Retype exactly, and only, the lines from the one that contains "JAG ... (357, 294)" through the final line of the entries.
::::::::
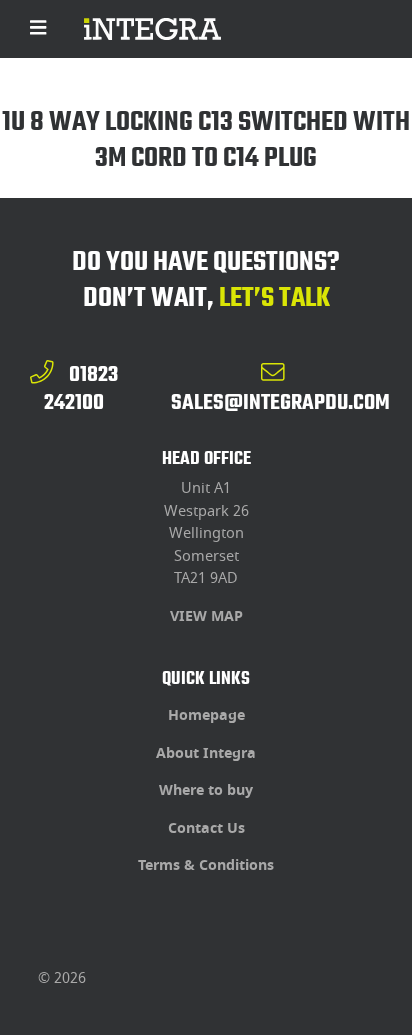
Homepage (206, 715)
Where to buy (206, 790)
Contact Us (206, 828)
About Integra (206, 753)
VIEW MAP (206, 616)
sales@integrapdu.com (280, 402)
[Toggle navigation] (38, 29)
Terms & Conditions (206, 865)
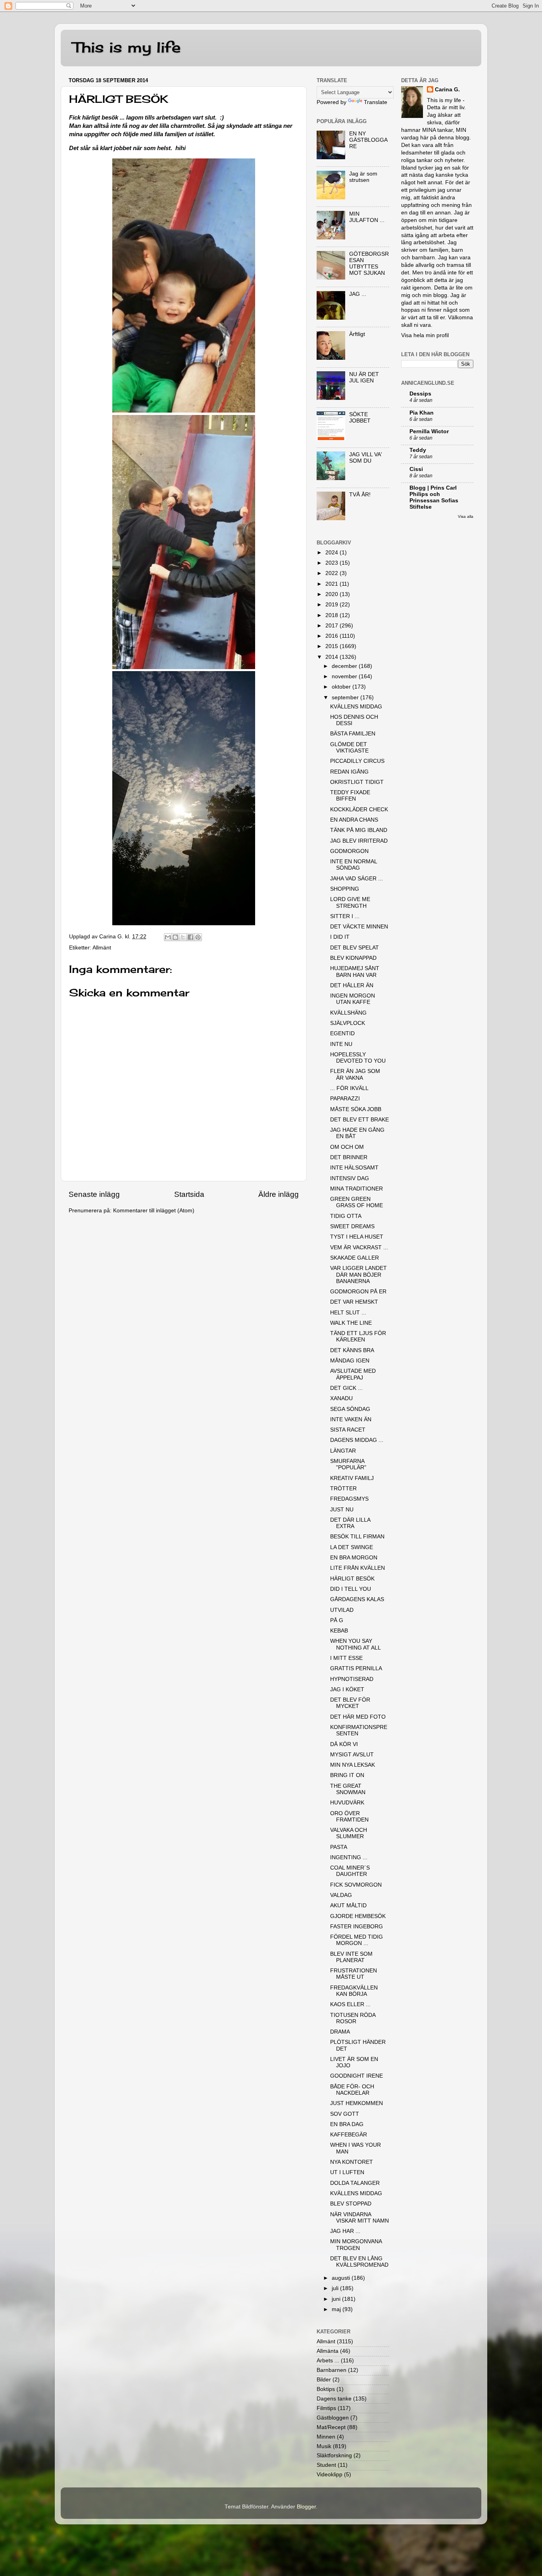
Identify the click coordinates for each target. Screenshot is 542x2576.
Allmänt (101, 948)
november (345, 676)
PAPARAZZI (345, 1099)
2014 (332, 657)
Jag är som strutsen (363, 177)
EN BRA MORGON (353, 1558)
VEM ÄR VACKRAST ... (359, 1247)
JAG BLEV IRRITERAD (359, 841)
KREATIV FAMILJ (352, 1478)
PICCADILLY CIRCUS (357, 761)
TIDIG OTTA (345, 1216)
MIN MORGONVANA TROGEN (356, 2244)
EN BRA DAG (346, 2124)
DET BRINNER (348, 1157)
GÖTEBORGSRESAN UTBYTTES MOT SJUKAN (369, 263)
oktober (342, 687)
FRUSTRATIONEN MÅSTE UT (353, 1974)
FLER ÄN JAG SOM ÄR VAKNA (355, 1074)
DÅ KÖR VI (344, 1744)
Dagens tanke (334, 2399)
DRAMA (340, 2032)
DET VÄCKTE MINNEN (359, 927)
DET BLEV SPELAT (354, 948)
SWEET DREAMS (352, 1226)
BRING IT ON (347, 1775)
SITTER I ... (344, 916)
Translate (375, 102)
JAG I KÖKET (347, 1689)
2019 (332, 605)
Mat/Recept (331, 2427)
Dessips (420, 394)
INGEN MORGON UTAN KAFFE (352, 999)
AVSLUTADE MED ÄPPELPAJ (353, 1374)
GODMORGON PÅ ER (358, 1292)
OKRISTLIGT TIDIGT (357, 782)
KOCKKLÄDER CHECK (359, 809)
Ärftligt (357, 334)
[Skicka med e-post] (168, 937)
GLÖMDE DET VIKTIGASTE (349, 747)
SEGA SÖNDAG (350, 1409)
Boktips (326, 2389)
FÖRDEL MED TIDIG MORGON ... (356, 1940)
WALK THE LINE (351, 1323)
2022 (332, 573)
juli (336, 2288)
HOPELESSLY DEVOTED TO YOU (358, 1058)
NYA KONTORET (351, 2162)
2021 (332, 584)
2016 (332, 636)
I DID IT (340, 937)
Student (326, 2465)
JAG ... (357, 294)
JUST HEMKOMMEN (356, 2103)
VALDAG (341, 1895)
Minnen (326, 2437)
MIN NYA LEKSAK (352, 1765)
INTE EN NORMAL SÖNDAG (353, 865)
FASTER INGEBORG (356, 1927)
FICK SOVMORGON (356, 1885)
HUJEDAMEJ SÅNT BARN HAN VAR (354, 971)
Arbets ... (328, 2361)
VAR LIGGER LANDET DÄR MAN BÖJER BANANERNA (358, 1274)
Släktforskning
::::::::
• **SOLUTION BELOW**
JAG ... (357, 294)
JUST HEMKOMMEN (356, 2103)
VALDAG (341, 1895)
Minnen (326, 2437)
MIN NYA LEKSAK (352, 1765)
INTE EN NORMAL SÖNDAG (353, 865)
FASTER INGEBORG (356, 1927)
FICK SOVMORGON (356, 1885)
HUJEDAMEJ SÅNT BARN HAN VAR (354, 971)
Arbets ... (328, 2361)
VAR LIGGER LANDET DÄR MAN BÖJER BANANERNA (358, 1274)
Släktforskning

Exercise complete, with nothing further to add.